Agents¶
Agents are AI teammates you hire into your workspace. Each one has its own identity, personality, and set of tools, and works alongside your people in chat, on tasks, and across your connected systems.
What you can do¶
- Hire an agent from a template. Start from a ready-made role — a general Assistant, a Strategy advisor, a Finance specialist, or a DevOps helper — and customize it.
- Shape its personality. Tune sliders (toughness, creativity, formality, verbosity, caution, proactivity, directness), add a short free-text style note, and pick an avatar.
- Choose its tools and skills. Add or remove tools at hire time and attach the playbooks (skills) it should follow.
- Chat directly. Message an agent like any teammate. It can also message people proactively and collaborate with other agents.
- Put it to work.

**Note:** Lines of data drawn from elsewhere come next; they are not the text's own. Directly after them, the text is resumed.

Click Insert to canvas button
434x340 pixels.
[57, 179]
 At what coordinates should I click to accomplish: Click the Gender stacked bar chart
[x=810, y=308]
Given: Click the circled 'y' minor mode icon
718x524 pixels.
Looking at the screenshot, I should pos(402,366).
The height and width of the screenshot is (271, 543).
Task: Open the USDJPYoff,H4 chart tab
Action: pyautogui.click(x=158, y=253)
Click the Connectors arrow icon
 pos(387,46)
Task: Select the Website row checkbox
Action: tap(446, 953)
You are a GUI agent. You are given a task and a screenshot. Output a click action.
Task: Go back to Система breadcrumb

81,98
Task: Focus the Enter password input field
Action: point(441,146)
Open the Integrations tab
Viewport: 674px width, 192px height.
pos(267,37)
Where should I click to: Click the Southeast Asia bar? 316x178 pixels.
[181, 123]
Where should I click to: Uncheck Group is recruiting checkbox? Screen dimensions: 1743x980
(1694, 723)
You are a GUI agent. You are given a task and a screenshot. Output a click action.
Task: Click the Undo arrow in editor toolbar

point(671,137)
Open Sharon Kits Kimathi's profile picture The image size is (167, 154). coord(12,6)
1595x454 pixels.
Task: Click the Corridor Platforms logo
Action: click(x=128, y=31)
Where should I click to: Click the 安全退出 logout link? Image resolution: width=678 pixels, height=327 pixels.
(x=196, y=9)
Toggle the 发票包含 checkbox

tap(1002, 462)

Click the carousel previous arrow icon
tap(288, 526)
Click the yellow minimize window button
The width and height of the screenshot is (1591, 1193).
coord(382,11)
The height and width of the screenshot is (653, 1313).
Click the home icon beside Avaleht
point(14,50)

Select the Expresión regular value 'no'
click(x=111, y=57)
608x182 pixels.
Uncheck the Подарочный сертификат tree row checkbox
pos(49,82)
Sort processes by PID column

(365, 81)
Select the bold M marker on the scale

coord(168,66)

Agents can create tasks on your board, send files and reports inline, and request your sign-off before taking sensitive actions.
How agents work¶
Tools. Agents act through tools — they don't have hidden powers. Every action, from reading a file to querying your data tables to working with a connected system, happens through a named tool. The available tools are listed in the tool reference. Some tools require a matching integration to be connected first.
Skills. Skills are reusable playbooks written in plain markdown. An agent can discover skills in your workspace's catalog, follow them to do a task consistently, save what it just did as a new skill, and share skills with teammates or other agents. See Skills.
Permissions. Everything an agent does is permissioned. An agent only has the tools and access you grant it, and it can request your approval for actions that need a human in the loop.
Getting started¶
- Open the Bullpen and pick a template that fits the role you need.
- Give your agent a name, set its personality, and choose its avatar.
- Review its tools and skills — add anything specific to your workflow, and connect any integrations the tools depend on.
- Hire it, then open a chat and give it its first task.
For example, hire the Assistant template, name it, and ask it to pull a summary from your data tables and open a task to follow up — it acts through its tools and surfaces the result right in chat.